Task description
Give again, word for word, each line below starting at the one that contains "Task: Open more options on second tweet" and ending at the one that contains "Given: Sort stocks by 换手率 header".

*** Opening of Entries supplied ***

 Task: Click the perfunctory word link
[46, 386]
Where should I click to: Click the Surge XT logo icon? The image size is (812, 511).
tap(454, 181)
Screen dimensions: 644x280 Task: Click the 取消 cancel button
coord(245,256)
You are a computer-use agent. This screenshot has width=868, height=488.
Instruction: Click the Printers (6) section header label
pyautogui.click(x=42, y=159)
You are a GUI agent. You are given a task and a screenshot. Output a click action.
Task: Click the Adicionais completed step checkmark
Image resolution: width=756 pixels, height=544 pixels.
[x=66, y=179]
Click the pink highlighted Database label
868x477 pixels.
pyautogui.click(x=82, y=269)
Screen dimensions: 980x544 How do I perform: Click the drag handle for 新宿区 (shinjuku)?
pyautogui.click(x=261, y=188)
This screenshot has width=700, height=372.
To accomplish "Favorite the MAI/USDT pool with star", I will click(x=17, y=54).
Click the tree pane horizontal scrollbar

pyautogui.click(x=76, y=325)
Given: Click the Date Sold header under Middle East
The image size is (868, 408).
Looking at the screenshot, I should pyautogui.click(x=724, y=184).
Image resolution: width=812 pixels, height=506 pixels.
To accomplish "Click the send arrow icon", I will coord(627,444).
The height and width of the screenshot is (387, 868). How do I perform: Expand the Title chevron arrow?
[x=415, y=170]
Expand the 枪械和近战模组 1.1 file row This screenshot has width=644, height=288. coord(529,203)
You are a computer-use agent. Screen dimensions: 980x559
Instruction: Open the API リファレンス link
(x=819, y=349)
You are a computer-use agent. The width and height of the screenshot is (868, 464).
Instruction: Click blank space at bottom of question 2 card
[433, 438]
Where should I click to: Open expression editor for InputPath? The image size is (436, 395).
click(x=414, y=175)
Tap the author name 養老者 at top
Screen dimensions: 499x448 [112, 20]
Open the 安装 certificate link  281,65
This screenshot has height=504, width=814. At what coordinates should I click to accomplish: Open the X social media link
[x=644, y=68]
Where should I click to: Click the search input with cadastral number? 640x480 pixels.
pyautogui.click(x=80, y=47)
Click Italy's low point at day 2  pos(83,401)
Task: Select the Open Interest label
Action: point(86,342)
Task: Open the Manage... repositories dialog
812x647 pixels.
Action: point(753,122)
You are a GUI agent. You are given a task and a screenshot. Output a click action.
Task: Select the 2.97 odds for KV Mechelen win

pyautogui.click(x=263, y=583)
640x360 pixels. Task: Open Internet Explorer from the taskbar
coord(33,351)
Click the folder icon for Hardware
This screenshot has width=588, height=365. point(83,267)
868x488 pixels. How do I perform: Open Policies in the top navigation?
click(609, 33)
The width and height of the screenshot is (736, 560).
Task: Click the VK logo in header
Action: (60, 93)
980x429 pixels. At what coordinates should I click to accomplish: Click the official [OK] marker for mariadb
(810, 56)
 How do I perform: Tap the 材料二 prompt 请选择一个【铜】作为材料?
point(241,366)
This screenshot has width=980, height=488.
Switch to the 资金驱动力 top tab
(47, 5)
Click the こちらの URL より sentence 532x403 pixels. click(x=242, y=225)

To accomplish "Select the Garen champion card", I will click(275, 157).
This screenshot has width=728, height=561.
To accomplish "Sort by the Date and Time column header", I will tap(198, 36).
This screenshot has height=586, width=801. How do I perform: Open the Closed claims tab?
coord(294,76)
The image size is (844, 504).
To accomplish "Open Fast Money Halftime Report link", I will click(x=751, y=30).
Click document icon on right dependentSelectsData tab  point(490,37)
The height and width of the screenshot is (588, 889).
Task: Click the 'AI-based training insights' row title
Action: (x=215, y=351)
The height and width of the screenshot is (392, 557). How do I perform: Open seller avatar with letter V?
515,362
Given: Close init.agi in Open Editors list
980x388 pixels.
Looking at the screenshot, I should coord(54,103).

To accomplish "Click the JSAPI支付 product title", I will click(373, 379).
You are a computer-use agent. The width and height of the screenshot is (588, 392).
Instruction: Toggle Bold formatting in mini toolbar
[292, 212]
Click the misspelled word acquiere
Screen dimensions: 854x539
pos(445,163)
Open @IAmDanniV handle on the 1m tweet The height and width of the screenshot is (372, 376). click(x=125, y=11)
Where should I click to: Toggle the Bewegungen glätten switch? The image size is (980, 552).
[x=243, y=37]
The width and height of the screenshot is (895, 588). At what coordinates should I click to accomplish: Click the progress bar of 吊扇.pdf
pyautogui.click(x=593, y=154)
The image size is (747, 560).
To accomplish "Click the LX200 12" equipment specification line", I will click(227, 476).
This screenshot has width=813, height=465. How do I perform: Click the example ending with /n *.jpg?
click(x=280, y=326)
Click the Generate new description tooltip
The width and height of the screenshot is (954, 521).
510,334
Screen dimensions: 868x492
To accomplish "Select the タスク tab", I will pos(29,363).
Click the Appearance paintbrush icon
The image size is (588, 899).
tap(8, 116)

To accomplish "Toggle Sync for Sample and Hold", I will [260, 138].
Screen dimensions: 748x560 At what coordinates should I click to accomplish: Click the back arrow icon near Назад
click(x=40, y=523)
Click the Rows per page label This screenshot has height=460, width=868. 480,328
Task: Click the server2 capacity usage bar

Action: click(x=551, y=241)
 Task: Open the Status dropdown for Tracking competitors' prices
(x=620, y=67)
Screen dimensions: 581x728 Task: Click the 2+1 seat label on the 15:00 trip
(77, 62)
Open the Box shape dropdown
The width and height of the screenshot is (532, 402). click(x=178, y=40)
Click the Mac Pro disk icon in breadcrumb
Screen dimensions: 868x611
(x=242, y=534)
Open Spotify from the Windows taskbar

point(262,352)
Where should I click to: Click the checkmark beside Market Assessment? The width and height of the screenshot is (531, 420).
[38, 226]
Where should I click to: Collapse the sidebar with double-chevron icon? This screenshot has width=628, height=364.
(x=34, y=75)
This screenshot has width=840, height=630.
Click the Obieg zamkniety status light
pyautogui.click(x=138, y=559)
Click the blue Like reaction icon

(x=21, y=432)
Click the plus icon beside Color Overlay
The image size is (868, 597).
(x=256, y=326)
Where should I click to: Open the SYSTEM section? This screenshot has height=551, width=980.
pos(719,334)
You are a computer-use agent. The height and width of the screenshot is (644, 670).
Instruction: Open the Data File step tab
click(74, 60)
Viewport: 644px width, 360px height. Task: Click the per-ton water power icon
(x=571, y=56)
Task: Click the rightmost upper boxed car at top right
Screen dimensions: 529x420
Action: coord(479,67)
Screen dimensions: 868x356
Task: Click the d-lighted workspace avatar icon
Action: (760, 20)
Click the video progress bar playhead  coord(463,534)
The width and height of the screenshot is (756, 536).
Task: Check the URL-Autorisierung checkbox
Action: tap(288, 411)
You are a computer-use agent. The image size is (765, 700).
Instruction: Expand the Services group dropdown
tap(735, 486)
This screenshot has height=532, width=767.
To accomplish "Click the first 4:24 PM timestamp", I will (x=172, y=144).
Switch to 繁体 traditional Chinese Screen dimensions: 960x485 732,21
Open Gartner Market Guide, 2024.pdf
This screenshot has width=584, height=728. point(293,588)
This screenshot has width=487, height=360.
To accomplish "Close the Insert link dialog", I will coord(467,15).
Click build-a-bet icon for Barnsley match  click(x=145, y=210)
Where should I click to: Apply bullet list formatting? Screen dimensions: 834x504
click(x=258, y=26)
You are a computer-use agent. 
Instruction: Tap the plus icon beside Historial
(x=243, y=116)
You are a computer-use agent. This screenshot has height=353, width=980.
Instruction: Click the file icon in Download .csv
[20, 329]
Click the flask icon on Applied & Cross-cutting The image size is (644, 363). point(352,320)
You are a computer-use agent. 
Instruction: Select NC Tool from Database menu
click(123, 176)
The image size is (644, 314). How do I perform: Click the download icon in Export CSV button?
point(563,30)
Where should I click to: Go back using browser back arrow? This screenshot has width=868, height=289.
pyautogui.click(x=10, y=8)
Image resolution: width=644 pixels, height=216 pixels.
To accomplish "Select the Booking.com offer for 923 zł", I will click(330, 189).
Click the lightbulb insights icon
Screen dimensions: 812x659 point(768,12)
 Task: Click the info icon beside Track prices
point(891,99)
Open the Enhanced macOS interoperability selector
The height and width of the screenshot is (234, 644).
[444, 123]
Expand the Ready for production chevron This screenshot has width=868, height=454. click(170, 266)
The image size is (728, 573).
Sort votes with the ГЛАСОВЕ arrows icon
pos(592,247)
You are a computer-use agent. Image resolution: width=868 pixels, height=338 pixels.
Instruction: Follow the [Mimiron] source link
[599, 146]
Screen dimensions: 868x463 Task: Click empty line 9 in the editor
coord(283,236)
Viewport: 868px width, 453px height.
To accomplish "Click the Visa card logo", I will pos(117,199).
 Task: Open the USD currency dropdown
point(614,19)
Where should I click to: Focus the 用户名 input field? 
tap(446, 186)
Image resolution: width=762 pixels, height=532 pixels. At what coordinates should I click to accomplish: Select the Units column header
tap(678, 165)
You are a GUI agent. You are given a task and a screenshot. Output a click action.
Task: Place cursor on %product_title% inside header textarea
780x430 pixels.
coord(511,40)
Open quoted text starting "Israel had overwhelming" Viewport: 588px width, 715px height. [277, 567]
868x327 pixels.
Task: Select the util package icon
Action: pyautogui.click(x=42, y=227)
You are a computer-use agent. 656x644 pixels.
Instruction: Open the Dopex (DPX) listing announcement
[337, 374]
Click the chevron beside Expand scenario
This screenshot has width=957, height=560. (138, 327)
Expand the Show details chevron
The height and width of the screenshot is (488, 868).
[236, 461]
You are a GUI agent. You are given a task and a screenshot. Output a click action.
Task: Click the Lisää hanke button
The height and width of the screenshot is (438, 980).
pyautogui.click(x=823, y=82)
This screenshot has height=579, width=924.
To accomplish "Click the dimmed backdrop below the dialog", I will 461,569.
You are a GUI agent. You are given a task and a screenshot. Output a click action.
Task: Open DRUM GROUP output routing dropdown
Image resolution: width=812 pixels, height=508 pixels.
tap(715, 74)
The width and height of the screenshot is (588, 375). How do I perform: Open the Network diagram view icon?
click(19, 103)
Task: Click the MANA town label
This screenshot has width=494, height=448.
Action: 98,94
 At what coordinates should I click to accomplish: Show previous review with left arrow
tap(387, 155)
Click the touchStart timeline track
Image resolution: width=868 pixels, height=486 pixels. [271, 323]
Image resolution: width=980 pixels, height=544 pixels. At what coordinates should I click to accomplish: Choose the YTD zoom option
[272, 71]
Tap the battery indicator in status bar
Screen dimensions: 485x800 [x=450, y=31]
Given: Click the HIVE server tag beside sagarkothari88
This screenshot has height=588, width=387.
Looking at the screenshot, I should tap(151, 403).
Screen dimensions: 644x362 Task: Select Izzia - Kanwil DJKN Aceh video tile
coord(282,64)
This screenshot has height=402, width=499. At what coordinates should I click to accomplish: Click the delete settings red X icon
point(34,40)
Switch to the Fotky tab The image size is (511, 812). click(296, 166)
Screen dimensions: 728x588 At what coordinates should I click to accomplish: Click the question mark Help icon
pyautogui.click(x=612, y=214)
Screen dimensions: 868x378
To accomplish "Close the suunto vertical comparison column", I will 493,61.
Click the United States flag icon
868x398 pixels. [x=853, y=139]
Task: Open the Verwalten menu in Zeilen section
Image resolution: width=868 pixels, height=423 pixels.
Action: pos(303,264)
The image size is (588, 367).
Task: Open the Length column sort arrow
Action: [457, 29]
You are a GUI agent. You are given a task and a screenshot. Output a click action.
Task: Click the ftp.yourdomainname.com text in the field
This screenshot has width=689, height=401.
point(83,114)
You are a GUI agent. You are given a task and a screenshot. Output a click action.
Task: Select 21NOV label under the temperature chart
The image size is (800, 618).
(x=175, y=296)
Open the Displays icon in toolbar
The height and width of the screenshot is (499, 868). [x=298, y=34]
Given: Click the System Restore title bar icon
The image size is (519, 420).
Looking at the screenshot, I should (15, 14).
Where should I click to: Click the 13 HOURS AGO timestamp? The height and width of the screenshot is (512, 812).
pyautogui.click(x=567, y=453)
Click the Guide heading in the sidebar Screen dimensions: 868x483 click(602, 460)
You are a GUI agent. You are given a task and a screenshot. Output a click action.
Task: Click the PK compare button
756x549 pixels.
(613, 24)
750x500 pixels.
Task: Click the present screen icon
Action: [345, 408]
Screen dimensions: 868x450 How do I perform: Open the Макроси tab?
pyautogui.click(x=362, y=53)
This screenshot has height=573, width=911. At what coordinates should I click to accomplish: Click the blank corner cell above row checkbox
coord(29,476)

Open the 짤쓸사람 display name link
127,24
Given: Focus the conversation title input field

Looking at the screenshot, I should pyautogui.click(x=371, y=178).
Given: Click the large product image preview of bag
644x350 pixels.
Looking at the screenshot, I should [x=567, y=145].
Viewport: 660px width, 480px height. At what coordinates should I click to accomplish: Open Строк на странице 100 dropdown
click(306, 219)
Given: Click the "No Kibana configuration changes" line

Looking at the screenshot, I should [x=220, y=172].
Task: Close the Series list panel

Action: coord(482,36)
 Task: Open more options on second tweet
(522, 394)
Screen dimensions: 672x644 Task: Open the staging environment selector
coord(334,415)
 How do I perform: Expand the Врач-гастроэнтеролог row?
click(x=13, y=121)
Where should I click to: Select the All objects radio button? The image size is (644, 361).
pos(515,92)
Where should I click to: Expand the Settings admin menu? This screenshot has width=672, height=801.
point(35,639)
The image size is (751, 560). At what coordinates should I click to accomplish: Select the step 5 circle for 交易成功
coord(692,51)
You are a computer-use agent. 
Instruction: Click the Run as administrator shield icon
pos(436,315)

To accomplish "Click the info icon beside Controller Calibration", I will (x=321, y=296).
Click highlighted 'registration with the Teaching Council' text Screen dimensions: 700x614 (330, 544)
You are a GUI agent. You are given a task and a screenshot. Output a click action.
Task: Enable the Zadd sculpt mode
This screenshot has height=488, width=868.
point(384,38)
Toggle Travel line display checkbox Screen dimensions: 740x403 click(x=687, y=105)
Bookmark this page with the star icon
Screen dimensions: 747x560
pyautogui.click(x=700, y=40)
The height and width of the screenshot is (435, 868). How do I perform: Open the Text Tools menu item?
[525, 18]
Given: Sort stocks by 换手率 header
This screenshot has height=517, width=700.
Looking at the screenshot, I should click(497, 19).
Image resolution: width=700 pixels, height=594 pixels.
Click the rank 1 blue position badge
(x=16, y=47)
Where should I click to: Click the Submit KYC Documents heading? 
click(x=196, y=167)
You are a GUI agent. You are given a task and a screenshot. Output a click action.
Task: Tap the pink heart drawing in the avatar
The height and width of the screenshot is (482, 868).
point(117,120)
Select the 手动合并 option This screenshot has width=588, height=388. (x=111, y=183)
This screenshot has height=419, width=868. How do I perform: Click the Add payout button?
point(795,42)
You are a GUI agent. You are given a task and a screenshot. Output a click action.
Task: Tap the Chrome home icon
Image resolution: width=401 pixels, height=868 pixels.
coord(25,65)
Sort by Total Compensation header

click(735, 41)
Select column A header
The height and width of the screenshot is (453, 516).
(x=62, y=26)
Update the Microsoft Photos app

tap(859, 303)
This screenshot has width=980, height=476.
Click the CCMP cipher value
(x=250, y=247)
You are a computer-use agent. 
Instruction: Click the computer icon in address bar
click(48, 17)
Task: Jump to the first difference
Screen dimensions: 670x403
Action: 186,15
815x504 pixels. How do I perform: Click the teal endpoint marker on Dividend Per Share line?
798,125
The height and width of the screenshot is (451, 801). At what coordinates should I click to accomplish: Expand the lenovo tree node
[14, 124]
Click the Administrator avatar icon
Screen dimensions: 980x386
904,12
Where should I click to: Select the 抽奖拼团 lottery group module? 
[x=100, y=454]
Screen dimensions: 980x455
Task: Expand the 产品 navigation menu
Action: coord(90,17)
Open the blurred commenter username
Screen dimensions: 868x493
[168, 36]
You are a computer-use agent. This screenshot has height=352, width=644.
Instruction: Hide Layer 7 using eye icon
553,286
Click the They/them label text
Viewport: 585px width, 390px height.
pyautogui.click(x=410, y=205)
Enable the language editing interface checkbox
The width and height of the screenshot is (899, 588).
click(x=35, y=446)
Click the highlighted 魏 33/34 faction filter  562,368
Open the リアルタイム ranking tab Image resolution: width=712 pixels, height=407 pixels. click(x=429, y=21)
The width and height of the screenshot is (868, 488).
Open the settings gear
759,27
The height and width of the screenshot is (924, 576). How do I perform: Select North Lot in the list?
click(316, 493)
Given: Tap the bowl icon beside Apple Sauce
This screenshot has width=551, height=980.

*** Close of Entries supplied ***

Solution
 Task: Open more options on second tweet
(522, 394)
Screen dimensions: 672x644 Task: Open the staging environment selector
coord(334,415)
 How do I perform: Expand the Врач-гастроэнтеролог row?
click(x=13, y=121)
Where should I click to: Select the All objects radio button? The image size is (644, 361).
pos(515,92)
Where should I click to: Expand the Settings admin menu? This screenshot has width=672, height=801.
point(35,639)
The image size is (751, 560). At what coordinates should I click to accomplish: Select the step 5 circle for 交易成功
coord(692,51)
You are a computer-use agent. 
Instruction: Click the Run as administrator shield icon
pos(436,315)

To accomplish "Click the info icon beside Controller Calibration", I will (x=321, y=296).
Click highlighted 'registration with the Teaching Council' text Screen dimensions: 700x614 (330, 544)
You are a GUI agent. You are given a task and a screenshot. Output a click action.
Task: Enable the Zadd sculpt mode
This screenshot has height=488, width=868.
point(384,38)
Toggle Travel line display checkbox Screen dimensions: 740x403 click(x=687, y=105)
Bookmark this page with the star icon
Screen dimensions: 747x560
pyautogui.click(x=700, y=40)
The height and width of the screenshot is (435, 868). How do I perform: Open the Text Tools menu item?
[525, 18]
Given: Sort stocks by 换手率 header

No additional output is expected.